Illegal immigrants are most likely to work in construction in the South and Southwest, manufacturing in the Great Plains states and leisure and hospitality in the West, says a study by the Pew Research Center, Philip Bump reports for The Washington Post. While only 4 percent of undocumented workers are in agriculture, the highest overall percent of illegal immigrants are in that industry, accounting for 16 percent of all employees.
The study, which consists of data from 2012, found that 33 percent of undocumented workers are in the service industry; 15 percent in construction and extraction; 14 percent in production, installation and repair; and 8 percent in transportation and material moving, Jeffrey Passel and D'Vera Cohn report for Pew.

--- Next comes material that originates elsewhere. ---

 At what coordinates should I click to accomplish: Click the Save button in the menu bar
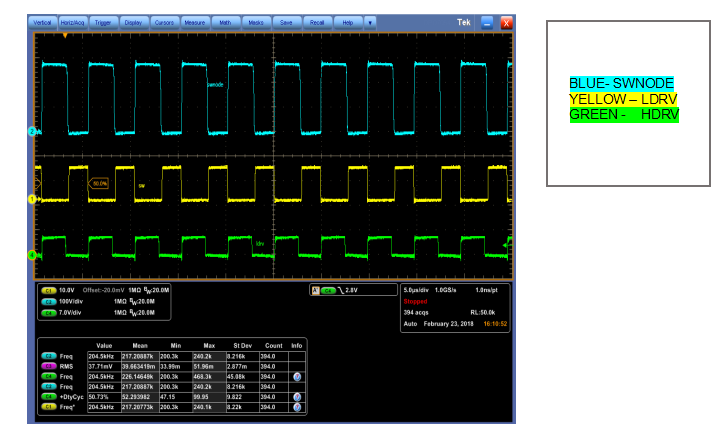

Unauthorized workers consisted of 5.1 percent of all workers in 2012, Passel and Cohn write. The number in blue collar jobs dropped from 2007 to 2012, while numbers rose in white collar jobs. Undocumented workers in construction dropped by 475,000 from 2007 to 2012. During that same time the number with management and professional jobs grew from 10 percent to 13 percent. (Read more) (Pew map)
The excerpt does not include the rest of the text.